However, Frances evolves.

“The series takes her from that very self-absorbed unhealthy self-consciousness into a more outward-looking person who is prepared to take risks and be there for the people she cares about,” said Lenny.

Normal People resulted in some outraged callers to Joe Duffy’s RTÉ radio programme, giving out about the sex scenes, which included full frontal nudity. Is that likely to recur with Conversations with Friends?

“It’s hard to know. I’m sure the same people who were outraged by Normal People will find plenty to be outraged about in Conversations With Friends.”

Lenny says that towards the end of the series, there is material over which some viewers may take offence.

“And they’re perfectly entitled to,” he adds.

However, he doesn’t feel the new series will lead to quite the same moral outrage that Normal People elicited.

“I don’t think it would ever happen with quite the same impact as that first time. I don’t think RTÉ had ever shown anything quite as direct and real as the intimacy in Normal People.”

An intimacy coach has been used for the filming of Normal People and Conversations With Friends.

“It’s just to have some procedural principles for nudity on set, how it’s handled, how many crew are on set, and how you deal with changing people in and out of their costumes. It puts protocols in place which make everyone feel safer, both cast and crew.”

As for the “choreography” of the sex scenes, Lenny say they are “much less intimate in reality than how they appear on screen”.

The protocols prevent “many of the things happening that used to happen in the industry where people were left feeling not good after those sorts of scenes.”

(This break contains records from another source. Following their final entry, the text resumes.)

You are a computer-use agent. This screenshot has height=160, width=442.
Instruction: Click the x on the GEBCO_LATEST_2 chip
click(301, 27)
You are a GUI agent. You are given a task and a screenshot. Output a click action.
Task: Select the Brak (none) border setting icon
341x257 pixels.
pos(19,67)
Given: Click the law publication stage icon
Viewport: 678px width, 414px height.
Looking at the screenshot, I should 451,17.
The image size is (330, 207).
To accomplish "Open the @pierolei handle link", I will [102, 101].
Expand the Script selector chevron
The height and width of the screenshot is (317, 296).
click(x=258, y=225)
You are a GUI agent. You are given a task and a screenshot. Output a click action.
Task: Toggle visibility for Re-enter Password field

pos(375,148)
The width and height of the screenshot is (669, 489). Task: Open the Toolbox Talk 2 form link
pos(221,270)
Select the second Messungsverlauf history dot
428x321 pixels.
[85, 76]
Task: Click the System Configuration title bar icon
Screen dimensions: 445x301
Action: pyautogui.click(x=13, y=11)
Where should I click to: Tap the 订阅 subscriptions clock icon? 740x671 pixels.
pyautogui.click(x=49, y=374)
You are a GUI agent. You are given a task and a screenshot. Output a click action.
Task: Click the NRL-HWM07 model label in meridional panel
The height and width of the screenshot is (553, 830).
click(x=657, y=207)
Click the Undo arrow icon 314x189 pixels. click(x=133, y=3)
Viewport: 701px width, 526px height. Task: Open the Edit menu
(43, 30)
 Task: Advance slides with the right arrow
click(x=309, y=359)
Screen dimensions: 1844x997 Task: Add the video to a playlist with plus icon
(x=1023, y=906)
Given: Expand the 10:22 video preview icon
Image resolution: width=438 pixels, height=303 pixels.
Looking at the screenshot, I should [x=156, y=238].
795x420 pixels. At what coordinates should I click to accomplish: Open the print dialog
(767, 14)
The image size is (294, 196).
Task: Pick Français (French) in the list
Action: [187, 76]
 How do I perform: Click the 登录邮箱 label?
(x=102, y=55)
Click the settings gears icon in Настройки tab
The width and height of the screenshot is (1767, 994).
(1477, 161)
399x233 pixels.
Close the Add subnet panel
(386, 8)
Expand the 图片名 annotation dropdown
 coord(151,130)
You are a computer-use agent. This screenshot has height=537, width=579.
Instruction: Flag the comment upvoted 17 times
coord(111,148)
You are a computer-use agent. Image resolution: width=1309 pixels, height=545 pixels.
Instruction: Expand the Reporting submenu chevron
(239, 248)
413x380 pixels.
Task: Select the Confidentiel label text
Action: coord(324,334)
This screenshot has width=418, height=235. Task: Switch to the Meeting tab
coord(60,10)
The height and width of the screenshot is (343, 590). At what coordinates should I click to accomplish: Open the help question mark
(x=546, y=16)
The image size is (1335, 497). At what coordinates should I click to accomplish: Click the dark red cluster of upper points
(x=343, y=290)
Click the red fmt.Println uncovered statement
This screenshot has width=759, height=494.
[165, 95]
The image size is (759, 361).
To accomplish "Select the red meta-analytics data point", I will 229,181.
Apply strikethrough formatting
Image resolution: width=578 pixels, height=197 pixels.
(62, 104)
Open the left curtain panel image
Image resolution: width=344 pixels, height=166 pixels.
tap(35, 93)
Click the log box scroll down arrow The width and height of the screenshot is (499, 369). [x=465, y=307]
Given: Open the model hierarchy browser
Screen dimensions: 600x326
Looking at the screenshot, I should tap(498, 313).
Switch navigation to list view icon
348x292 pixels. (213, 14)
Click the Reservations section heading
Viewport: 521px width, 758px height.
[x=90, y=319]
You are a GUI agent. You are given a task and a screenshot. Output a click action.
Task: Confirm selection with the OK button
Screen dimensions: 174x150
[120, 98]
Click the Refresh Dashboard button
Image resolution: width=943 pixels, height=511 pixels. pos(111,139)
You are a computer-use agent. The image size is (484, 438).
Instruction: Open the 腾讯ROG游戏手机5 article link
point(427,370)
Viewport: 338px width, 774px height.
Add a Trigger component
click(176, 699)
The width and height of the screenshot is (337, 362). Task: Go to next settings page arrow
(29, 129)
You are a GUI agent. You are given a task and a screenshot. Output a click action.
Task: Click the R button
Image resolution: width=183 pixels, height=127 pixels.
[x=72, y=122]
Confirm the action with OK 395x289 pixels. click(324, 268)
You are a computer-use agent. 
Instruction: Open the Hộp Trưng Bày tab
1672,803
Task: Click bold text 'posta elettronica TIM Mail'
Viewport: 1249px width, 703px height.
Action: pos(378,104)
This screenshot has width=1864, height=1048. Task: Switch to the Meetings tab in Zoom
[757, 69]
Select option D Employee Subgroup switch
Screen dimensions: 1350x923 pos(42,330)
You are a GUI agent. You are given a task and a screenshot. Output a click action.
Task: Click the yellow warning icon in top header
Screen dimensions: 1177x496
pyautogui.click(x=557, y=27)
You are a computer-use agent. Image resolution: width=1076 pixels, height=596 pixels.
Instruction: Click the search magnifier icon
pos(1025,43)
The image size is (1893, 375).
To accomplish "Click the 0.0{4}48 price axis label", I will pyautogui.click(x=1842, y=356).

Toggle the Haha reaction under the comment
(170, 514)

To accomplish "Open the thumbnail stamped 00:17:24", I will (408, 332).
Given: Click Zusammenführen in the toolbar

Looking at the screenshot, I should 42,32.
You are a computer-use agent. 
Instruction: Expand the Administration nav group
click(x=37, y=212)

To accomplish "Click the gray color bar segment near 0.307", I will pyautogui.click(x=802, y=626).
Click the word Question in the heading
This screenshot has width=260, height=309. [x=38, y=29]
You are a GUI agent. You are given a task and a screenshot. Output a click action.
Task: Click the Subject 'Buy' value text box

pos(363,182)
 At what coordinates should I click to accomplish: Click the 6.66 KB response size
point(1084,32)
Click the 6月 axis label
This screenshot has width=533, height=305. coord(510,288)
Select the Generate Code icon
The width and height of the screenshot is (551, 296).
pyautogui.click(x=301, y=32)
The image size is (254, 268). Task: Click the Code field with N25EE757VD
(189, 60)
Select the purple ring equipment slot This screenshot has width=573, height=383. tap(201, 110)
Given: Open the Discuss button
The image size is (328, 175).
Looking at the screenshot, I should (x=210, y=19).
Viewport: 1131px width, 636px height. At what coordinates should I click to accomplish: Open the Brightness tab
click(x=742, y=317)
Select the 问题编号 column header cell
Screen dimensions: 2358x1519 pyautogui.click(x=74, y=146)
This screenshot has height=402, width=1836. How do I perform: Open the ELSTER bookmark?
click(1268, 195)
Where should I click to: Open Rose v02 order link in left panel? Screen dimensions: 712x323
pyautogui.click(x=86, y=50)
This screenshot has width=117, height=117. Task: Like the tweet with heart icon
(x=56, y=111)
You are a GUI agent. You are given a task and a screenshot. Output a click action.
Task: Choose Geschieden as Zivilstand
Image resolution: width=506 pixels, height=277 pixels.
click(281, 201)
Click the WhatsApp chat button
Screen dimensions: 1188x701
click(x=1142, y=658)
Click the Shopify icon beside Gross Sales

After graduating from Trinity, where he studied Philosophy and Physics, Lenny was torn between his love for film and philosophy. He pursued both for a while, making short films and studying at Stanford University in California in 1991.

“My taste for making films wouldn’t go away. Also, I like this life more than the academic life in that it brings you into touch with more people and it’s a much more varied kind of life. I feel really lucky that I’m able to do this.”

Lenny, who is being sent more scripts than he can read, is planning to take some time away from shooting films to concentrate on writing.

Looking ahead, the actors he would love to work with include Saoirse Ronan (“we have talked about it and will eventually find something we want to do together”), Hugh Jackman, Joaquin Phoenix and Jennifer Lawrence.

Lenny would also like to work with comedians in straight roles, such as Amy Poehler. He would like to work again with Domhnall Gleeson, Mescal and Daisy Edgar-Jones (who starred in Normal People.)

With his career very much in the ascendant, Lenny Abrahamson can have his pick.

See www.fastnetfilmfestival.com

MORE ON THE FESTIVAL

There will be a star-studded lineup at this year’s Fastnet Film Festival, which runs in Schull, West Cork, from Wednesday, May 25 to Sunday, May 29.

There will be more than 50 participating guests in this year’s line-up including: Stephen Rea, Aisling Walsh, Ciarán Hinds, Alison Oliver, Joe Alwyn, David Puttnam, Lenny Abrahamson plus many more film experts.

Also featured at the festival will be in excess of 300 short films, 13 feature length films, outdoor cinema, a live concert from Interference, a focus on Scottish Film, Irish Day on Cape Clear, and Carmel Winters will be the host of the now famous Film Quiz, no prizes just the filmmakers’ reputations at stake!

The Fastnet Film Festival is a major showcase for Irish and international short film production, focusing on the craft of film, held in high regard on a national and international level for several years now.

The festival this year will run a series of seminars, masterclasses and workshops covering, Directing, Acting, Casting, Auditioning, Cross Platform Media, Shorts to Feature, Sound, Production, multi camera filming, Distribution and more. Fringe events include: Live Music, Drama, Book Readings, Antarctic Virtual Reality Exhibition, Café Viewing all over town and high quality, free family entertainment for all.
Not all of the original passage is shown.